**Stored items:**
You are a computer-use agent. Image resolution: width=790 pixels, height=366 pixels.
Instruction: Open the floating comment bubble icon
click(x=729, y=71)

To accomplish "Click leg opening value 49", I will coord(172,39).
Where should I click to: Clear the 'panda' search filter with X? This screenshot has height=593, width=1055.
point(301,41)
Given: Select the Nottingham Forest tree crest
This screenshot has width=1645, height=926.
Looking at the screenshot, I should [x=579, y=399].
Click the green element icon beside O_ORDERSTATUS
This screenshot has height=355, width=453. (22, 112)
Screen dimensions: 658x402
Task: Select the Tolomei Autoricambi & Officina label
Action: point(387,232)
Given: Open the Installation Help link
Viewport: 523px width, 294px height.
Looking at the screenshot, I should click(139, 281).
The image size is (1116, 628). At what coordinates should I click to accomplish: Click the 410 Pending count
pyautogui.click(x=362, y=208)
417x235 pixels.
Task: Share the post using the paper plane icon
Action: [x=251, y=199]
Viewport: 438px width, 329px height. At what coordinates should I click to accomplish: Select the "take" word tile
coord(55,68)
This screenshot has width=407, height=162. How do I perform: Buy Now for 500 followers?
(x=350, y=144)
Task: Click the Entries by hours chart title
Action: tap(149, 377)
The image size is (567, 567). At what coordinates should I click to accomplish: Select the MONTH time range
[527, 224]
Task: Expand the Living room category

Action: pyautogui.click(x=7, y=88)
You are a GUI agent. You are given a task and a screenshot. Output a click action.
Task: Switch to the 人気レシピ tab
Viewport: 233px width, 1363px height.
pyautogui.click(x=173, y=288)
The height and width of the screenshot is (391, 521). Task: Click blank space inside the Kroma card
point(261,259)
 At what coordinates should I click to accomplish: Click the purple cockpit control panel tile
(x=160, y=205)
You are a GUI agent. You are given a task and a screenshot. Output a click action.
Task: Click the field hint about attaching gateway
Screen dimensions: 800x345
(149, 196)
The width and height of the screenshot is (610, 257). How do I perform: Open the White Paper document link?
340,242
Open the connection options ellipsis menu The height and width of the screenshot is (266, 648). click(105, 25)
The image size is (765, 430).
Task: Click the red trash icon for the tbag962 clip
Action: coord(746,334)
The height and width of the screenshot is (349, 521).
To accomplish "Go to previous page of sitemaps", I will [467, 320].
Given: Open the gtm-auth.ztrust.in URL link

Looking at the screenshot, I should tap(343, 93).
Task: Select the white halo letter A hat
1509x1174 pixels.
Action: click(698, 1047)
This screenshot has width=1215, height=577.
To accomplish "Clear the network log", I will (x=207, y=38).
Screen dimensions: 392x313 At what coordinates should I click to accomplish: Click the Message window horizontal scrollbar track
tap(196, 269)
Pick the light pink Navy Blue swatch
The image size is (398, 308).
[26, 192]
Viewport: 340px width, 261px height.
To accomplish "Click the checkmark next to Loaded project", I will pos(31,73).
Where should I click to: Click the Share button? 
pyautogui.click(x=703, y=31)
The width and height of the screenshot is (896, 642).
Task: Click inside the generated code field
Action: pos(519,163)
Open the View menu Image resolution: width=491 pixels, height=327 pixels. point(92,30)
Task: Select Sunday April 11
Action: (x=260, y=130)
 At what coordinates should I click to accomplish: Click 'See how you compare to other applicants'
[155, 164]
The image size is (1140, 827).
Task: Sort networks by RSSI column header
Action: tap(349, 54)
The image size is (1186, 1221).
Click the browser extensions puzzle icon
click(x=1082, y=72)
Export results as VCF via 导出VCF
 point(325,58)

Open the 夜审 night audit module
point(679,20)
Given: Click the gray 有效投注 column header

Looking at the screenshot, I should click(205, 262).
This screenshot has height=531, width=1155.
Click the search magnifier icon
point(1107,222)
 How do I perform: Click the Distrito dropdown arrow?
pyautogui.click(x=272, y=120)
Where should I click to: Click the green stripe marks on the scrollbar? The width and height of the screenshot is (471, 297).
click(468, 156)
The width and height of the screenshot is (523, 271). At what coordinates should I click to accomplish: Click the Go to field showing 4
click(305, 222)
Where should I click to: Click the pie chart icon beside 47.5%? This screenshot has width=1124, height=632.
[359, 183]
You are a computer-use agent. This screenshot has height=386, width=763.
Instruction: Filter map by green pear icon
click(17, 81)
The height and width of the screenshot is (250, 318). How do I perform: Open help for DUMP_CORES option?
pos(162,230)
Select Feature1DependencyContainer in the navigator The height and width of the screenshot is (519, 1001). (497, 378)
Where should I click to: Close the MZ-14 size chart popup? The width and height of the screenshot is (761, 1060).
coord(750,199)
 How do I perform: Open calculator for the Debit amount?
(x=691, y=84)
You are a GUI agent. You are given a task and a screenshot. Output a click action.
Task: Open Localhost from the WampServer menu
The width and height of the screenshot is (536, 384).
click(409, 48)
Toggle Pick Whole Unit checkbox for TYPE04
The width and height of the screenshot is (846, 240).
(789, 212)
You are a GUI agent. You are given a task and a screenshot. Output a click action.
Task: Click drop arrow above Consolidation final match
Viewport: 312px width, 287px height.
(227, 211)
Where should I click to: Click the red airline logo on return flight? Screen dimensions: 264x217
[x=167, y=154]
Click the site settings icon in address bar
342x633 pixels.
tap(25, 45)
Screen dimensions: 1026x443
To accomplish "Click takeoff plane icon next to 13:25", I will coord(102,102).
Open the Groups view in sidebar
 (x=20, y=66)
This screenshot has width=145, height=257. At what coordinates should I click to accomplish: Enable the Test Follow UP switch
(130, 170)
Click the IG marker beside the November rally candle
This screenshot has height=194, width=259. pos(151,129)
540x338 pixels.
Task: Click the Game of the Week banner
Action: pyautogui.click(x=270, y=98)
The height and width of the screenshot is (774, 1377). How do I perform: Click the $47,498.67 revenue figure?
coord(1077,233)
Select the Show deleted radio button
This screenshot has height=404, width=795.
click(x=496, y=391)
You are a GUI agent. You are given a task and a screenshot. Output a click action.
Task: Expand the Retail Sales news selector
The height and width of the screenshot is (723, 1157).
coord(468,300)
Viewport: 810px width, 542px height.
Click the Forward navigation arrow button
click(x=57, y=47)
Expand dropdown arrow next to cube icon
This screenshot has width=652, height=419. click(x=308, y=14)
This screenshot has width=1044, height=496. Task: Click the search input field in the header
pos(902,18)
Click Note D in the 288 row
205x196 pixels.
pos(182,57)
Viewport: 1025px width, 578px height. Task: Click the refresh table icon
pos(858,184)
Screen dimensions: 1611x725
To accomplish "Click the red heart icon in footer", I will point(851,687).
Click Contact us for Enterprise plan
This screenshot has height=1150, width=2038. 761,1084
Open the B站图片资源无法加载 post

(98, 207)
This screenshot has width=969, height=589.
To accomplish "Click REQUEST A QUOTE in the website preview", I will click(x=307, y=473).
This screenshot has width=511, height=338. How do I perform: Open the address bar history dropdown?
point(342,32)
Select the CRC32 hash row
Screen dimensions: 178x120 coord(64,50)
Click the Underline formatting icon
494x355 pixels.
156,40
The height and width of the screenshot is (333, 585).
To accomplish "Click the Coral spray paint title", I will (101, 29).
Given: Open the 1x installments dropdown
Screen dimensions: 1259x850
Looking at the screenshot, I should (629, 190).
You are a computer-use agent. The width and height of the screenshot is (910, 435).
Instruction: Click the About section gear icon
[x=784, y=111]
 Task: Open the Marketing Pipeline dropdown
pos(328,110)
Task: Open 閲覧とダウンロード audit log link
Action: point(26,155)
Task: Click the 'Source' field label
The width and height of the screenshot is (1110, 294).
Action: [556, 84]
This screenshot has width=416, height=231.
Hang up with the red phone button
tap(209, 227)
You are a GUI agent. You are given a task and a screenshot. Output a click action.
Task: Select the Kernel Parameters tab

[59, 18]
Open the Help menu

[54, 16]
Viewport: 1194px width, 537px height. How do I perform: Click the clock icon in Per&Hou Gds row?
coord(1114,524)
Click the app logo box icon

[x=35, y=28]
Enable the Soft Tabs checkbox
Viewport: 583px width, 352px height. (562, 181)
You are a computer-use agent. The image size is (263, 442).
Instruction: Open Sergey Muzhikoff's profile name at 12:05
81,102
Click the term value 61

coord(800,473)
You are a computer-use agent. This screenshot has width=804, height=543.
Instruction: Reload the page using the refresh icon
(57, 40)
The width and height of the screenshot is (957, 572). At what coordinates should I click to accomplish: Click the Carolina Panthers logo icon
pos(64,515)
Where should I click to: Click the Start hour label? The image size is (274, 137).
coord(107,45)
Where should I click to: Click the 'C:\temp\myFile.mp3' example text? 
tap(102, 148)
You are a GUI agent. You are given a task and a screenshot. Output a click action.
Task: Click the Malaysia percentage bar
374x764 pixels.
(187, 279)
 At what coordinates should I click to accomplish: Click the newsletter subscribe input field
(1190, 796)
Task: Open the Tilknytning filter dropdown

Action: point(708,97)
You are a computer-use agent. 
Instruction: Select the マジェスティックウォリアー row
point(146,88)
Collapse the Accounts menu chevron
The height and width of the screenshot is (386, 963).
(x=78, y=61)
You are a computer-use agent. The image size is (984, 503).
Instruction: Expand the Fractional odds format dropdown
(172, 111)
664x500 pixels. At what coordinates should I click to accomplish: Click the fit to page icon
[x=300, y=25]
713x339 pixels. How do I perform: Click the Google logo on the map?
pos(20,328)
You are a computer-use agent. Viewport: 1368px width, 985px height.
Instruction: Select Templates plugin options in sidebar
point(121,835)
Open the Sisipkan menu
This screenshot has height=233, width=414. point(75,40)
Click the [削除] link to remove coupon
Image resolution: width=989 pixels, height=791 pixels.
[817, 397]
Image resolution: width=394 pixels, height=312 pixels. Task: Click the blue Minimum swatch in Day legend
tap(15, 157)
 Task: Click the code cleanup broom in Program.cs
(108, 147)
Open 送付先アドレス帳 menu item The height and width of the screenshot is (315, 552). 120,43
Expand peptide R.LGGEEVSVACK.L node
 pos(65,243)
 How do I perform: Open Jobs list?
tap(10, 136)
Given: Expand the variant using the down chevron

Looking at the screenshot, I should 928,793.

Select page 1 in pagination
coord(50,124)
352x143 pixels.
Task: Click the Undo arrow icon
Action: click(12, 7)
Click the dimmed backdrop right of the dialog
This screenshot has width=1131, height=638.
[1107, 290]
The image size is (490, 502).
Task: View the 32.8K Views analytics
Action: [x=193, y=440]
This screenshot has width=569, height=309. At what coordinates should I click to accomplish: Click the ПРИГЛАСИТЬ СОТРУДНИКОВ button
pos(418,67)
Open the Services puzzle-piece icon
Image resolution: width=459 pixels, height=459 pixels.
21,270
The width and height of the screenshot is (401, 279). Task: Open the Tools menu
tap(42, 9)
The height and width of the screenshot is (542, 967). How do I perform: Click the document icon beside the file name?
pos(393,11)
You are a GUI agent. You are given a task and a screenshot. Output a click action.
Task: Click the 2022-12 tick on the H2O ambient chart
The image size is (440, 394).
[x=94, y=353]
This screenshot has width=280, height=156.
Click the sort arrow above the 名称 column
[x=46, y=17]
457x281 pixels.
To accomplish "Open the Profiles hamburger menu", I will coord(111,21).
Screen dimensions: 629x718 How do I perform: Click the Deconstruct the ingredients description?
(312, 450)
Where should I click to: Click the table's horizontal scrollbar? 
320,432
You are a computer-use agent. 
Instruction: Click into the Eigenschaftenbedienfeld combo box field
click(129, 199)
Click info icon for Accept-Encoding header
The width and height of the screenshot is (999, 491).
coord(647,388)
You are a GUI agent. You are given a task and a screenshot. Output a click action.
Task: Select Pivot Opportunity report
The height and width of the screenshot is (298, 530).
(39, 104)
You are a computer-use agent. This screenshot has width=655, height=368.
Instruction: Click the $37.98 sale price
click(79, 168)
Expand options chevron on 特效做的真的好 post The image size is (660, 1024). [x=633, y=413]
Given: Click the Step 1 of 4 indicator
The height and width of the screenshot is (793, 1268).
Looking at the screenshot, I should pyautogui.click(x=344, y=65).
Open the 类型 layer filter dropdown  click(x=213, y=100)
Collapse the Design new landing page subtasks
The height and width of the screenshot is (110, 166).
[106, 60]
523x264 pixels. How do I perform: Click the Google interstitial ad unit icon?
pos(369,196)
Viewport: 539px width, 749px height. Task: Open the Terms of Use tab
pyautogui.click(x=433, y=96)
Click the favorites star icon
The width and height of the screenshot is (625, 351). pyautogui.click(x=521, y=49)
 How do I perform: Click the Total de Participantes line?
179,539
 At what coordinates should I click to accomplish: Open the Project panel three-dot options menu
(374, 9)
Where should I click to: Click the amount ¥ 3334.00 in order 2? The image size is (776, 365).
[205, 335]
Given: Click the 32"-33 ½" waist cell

**Action item:** If a line above holds the string "computer", copy it out.

**Written solution:**
You are a computer-use agent. Image resolution: width=790 pixels, height=366 pixels.
You are a computer-use agent. This screenshot has height=386, width=763.
You are a computer-use agent. The width and height of the screenshot is (910, 435).
You are a computer-use agent. The image size is (263, 442).
You are a computer-use agent. This screenshot has width=804, height=543.
You are a computer-use agent. 
You are a computer-use agent. The image size is (984, 503).
You are a computer-use agent. Viewport: 1368px width, 985px height.
You are a computer-use agent. 
You are a computer-use agent. This screenshot has width=655, height=368.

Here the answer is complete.